Business groups have spoken out against the Government’s claims that jobs are available and that the failure of jobseekers to match themselves to vacancies had brought about a rise in immigration.
At the weekend, work and pensions secretary Iain Duncan Smith told the Conservative Party conference in Cardiff that there are jobs to be had if the unemployed make more effort to match their skills to vacancies.
In his speech, Duncan Smith said: “It’s shortsighted to say there aren’t any jobs at the moment. The fact is there are around half a million vacancies.”
He added that it is not the lack of jobs that is the problem but instead the “failure” to match the unemployed to existing jobs. This failure, he continued, had fuelled immigration. “We had a supply of labour – the unemployed. We had a demand for labour – all the new jobs. But we couldn’t match them up, so we had to import people.”
But John Philpott, chief economic adviser at the Chartered Institute of Personnel and Development, told Personnel Today that while Duncan Smith was right “up to a point”, his view was too simplistic.
“There are still five unemployed people chasing every vacancy, so it’s partly explained by job matching, and Job Centre Plus – though there is room for improvement – has been working well,” said Philpott. “But the main issues are less to do with the matching process per se and more to do with issues such as skills, location of jobs, and cost of travelling. To suggest that you can get unemployment down by improving matches alone is pushing it somewhat.”

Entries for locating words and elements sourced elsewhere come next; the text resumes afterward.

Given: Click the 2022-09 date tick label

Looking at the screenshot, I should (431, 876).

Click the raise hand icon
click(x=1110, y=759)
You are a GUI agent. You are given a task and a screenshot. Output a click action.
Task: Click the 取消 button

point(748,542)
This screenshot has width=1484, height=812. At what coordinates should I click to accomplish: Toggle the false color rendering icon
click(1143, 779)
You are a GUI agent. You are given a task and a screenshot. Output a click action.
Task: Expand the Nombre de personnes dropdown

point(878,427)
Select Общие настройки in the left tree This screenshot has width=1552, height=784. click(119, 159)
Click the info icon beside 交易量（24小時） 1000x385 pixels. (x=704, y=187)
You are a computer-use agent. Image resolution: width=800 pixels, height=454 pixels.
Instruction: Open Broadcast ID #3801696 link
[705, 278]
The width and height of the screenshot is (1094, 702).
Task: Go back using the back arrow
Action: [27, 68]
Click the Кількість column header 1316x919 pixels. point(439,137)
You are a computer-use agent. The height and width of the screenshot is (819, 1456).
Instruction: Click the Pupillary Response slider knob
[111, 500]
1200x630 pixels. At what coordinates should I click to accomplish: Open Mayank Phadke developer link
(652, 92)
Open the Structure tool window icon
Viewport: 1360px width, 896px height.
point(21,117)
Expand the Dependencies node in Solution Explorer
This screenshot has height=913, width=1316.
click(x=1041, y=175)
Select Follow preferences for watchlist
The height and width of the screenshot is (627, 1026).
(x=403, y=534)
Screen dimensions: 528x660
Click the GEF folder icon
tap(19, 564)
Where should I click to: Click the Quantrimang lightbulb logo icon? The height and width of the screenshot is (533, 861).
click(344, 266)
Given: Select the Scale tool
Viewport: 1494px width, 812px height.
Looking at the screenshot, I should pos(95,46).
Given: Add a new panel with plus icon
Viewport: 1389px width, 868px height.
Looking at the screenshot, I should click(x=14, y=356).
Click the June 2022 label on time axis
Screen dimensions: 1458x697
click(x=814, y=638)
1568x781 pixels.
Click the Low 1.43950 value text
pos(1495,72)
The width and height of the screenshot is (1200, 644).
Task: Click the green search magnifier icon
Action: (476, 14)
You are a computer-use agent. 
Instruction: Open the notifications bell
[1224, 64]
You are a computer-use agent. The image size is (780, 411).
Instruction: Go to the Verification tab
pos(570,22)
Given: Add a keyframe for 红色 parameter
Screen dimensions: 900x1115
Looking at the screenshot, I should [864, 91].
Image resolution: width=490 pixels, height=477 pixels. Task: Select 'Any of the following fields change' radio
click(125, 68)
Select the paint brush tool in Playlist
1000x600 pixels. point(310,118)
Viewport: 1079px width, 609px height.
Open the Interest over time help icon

Duncan Smith’s comments were also condemned by union leaders. TUC general secretary Brendan Barber said: “Rather than attacking jobseekers for not doing enough to find work, the Government desperately needs to develop an economic strategy that prioritises growth and jobs to bring revenues in and the deficit down.
“The current plan of deep, rapid cuts is causing job losses to mount and sending our economy in the wrong direction. The Government is sitting on an unemployment time-bomb and needs to do all it can to prevent a generation from being permanently scarred by joblessness.”